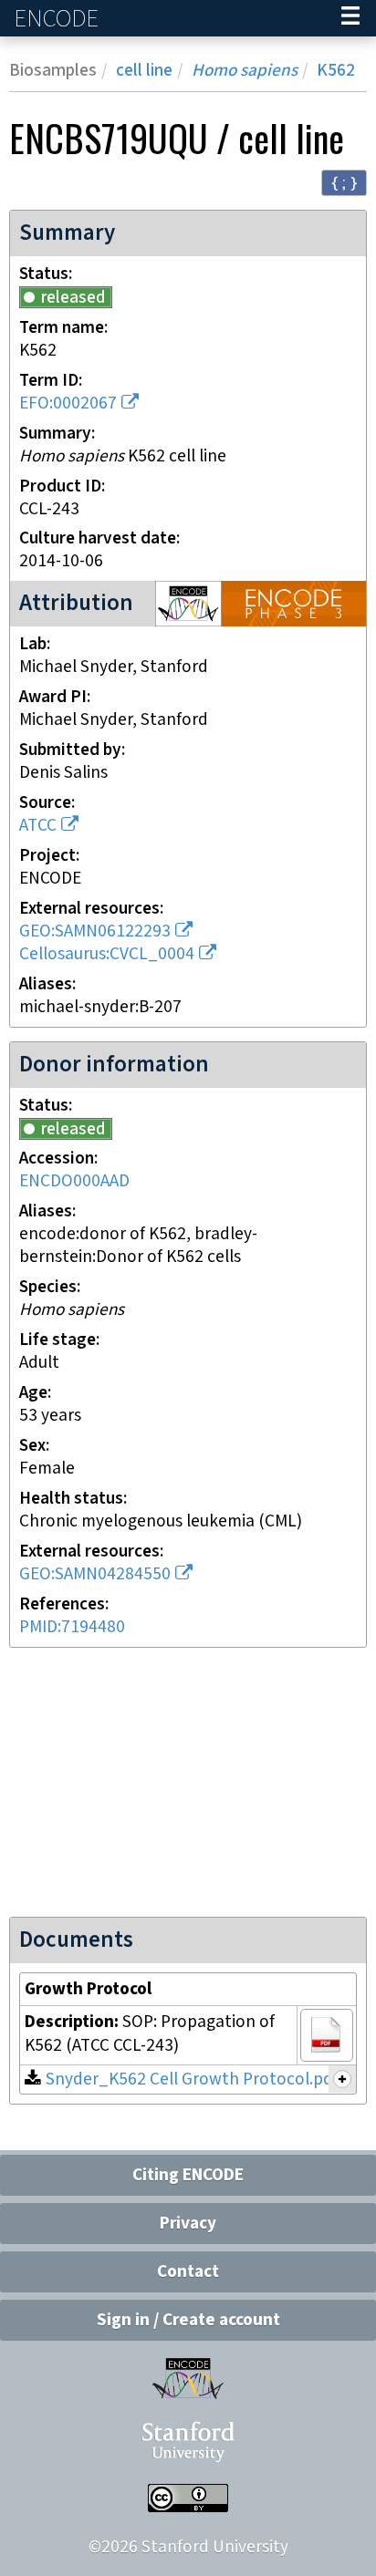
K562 (336, 70)
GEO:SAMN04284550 (95, 1574)
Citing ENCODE (188, 2175)
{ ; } (344, 181)
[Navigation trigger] (350, 18)
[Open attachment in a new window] (326, 2035)
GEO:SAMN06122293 (95, 931)
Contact (188, 2271)
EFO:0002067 (68, 403)
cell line (144, 70)
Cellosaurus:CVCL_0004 (106, 954)
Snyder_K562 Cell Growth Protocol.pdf (192, 2079)
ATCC (38, 825)
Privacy (188, 2223)
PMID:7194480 (72, 1627)
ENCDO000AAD (74, 1181)
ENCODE (58, 19)
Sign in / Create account (188, 2320)
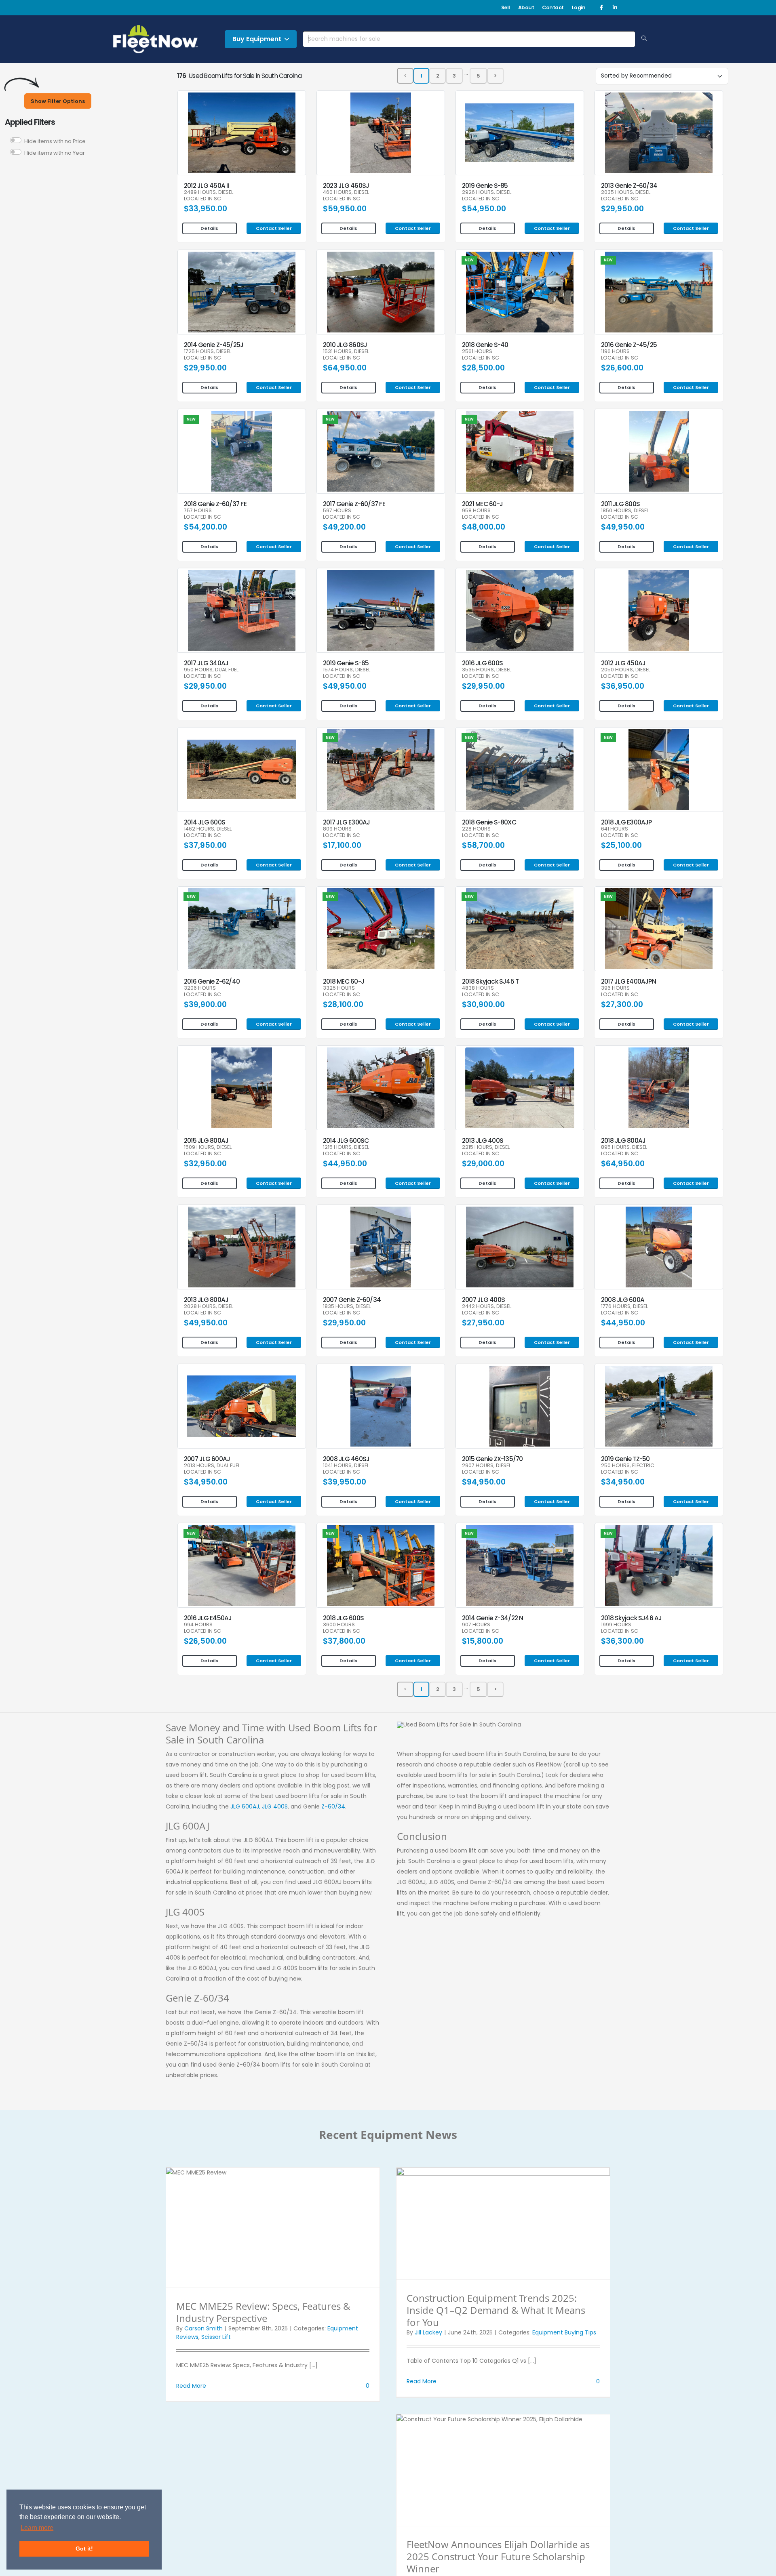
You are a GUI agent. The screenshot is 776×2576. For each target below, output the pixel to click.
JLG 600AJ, (244, 1806)
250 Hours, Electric (627, 1465)
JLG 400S (275, 1806)
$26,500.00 (205, 1641)
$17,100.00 (342, 845)
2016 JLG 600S (482, 663)
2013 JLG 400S (482, 1140)
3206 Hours (200, 988)
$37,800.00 (344, 1641)
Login (579, 7)
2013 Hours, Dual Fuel (212, 1465)
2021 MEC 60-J (482, 504)
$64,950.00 (345, 367)
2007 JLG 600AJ (207, 1459)
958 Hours (476, 510)
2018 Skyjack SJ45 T (490, 981)
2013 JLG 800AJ (206, 1299)
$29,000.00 (483, 1163)
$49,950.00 (623, 527)
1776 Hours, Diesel (624, 1306)
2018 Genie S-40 (485, 345)
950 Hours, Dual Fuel (211, 670)
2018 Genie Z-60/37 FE (215, 504)
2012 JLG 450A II (206, 185)
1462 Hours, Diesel (208, 829)
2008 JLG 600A (622, 1299)
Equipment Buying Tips (564, 2332)
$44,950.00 (345, 1163)
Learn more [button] (37, 2527)
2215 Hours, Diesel (486, 1147)
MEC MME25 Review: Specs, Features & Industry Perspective (263, 2312)
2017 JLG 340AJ (206, 663)
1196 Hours (615, 351)
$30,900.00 (483, 1004)
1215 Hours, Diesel (346, 1147)
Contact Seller (274, 228)
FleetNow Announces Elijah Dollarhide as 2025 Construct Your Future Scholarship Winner (498, 2556)
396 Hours (615, 988)
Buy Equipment (256, 39)
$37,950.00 (205, 845)
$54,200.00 (205, 527)
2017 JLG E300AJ (346, 822)
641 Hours (614, 829)
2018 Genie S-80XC (489, 822)
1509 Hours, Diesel (208, 1147)
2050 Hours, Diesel (625, 670)
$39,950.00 (344, 1481)
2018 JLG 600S (343, 1618)
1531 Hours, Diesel (346, 351)
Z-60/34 (333, 1806)
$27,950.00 (483, 1322)
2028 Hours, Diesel (208, 1306)
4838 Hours (478, 988)
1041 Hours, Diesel (346, 1465)
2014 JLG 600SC (346, 1140)
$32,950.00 (205, 1163)
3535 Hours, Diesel (486, 670)
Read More (191, 2386)
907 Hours (476, 1625)
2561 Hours (477, 351)
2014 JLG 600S (204, 822)
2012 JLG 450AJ (623, 663)
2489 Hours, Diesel (208, 192)
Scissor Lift (216, 2337)
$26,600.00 (622, 367)
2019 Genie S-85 (485, 185)
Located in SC (202, 199)
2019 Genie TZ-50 (625, 1459)
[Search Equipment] (644, 38)
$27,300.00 (622, 1004)
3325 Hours (339, 988)
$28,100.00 (343, 1004)
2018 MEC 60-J (343, 981)
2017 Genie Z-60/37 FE (354, 504)
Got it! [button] (84, 2548)
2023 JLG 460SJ (346, 185)
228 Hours (476, 829)
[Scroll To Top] (762, 2567)
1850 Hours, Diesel (625, 510)
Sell (505, 7)
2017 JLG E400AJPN (628, 981)
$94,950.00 (484, 1481)
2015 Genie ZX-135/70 (492, 1459)
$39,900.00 (205, 1004)
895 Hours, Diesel (624, 1147)
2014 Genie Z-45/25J (213, 345)
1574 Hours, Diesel (346, 670)
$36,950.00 (622, 686)
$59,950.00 (345, 208)
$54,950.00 (484, 208)
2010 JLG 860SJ (345, 345)
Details (209, 228)
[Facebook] (601, 7)
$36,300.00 (622, 1641)
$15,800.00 (482, 1641)
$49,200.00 (344, 527)
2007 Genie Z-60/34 (352, 1299)
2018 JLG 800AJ (623, 1140)
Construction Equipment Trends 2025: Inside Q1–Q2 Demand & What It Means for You (496, 2310)
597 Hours (337, 510)
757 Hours (198, 510)
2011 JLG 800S (620, 504)
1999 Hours (616, 1625)
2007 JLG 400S (483, 1299)
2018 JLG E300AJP (626, 822)
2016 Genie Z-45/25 (629, 345)
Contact (553, 7)
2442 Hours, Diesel (486, 1306)
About (526, 7)
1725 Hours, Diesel (207, 351)
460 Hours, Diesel (346, 192)
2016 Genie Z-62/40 (212, 981)
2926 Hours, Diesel (486, 192)
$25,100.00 (621, 845)
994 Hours (198, 1625)
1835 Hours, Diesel (347, 1306)
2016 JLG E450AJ (208, 1618)
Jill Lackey (428, 2332)
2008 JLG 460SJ (346, 1459)
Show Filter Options (58, 101)
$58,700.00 (483, 845)
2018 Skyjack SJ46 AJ (631, 1618)
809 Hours (337, 829)
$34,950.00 (206, 1481)
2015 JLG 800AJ (206, 1140)
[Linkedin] (614, 7)
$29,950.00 (622, 208)
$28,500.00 (483, 367)
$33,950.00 (205, 208)
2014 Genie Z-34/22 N (492, 1618)
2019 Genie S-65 (346, 663)
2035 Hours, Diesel (625, 192)
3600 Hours (339, 1625)
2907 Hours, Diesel (486, 1465)
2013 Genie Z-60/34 (629, 185)
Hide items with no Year (54, 152)
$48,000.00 (483, 527)
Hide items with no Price (55, 141)
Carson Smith (203, 2328)
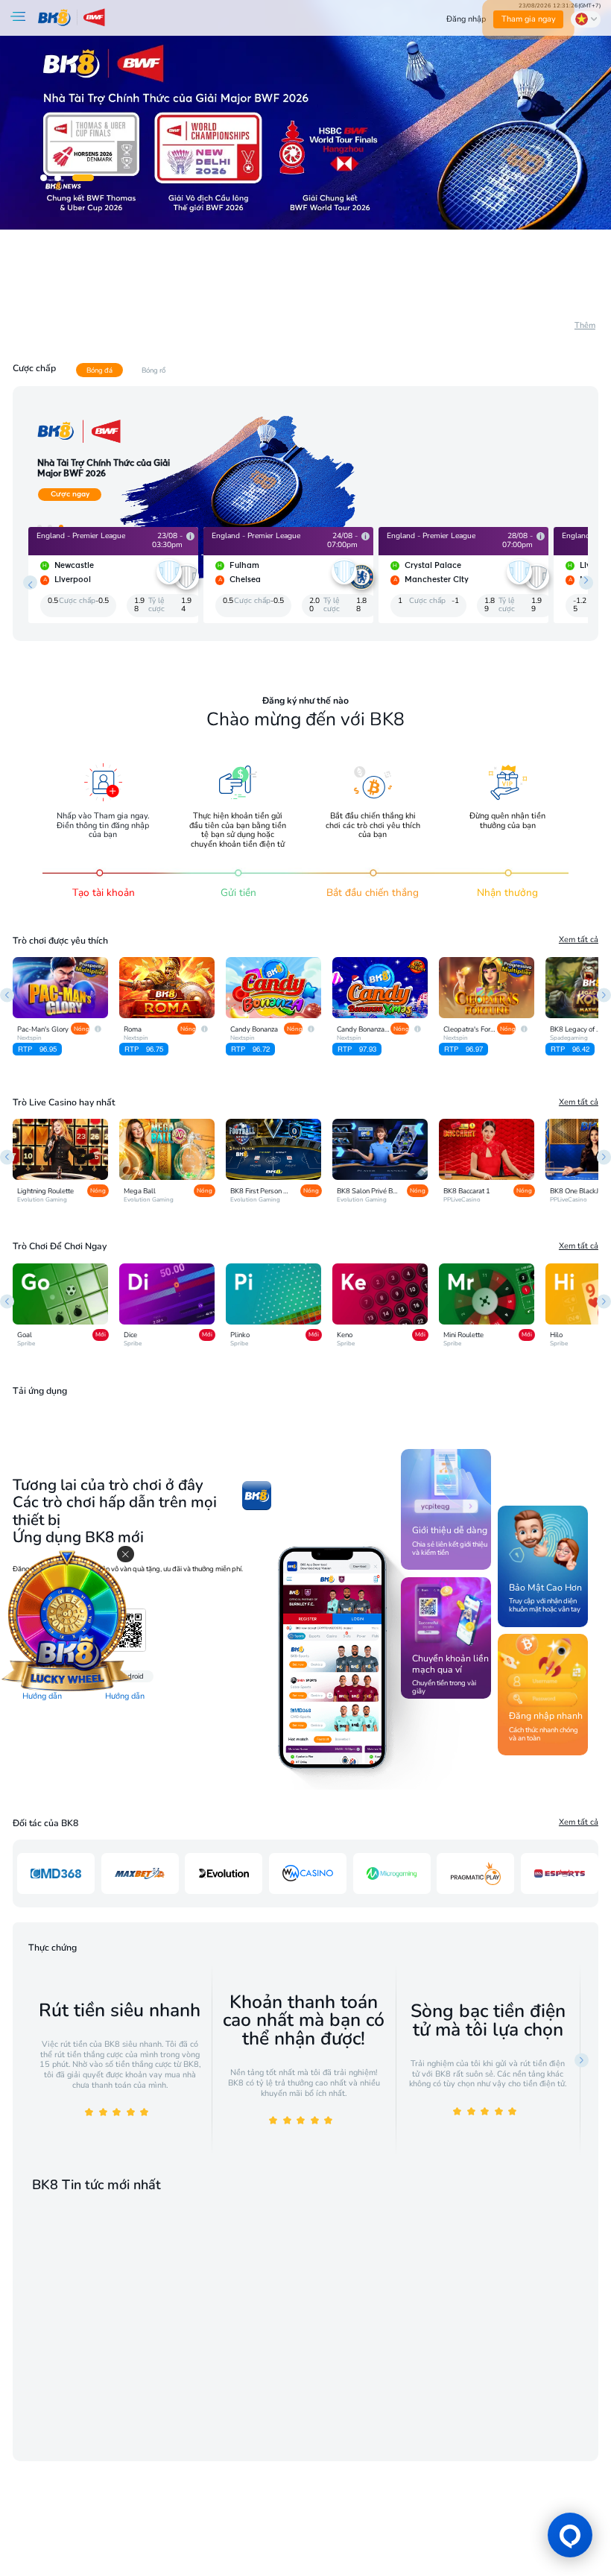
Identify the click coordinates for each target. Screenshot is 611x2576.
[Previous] (7, 995)
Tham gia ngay (528, 19)
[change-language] (586, 19)
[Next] (604, 995)
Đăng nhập (466, 19)
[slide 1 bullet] (43, 177)
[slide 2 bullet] (57, 177)
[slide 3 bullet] (83, 177)
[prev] (30, 582)
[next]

┄┄┄┄┄┄

### EXERCISE OBJECTIVE
With every picture omitted, write out the material exactly from its first line through the line containing "Cellosaurus:CVCL_0004 (106, 954)".

### WRITTEN RESPONSE
K562 (336, 70)
GEO:SAMN04284550 (95, 1574)
Citing ENCODE (188, 2175)
{ ; } (344, 181)
[Navigation trigger] (350, 18)
[Open attachment in a new window] (326, 2035)
GEO:SAMN06122293 (95, 931)
Contact (188, 2271)
EFO:0002067 (68, 403)
cell line (144, 70)
Cellosaurus:CVCL_0004 (106, 954)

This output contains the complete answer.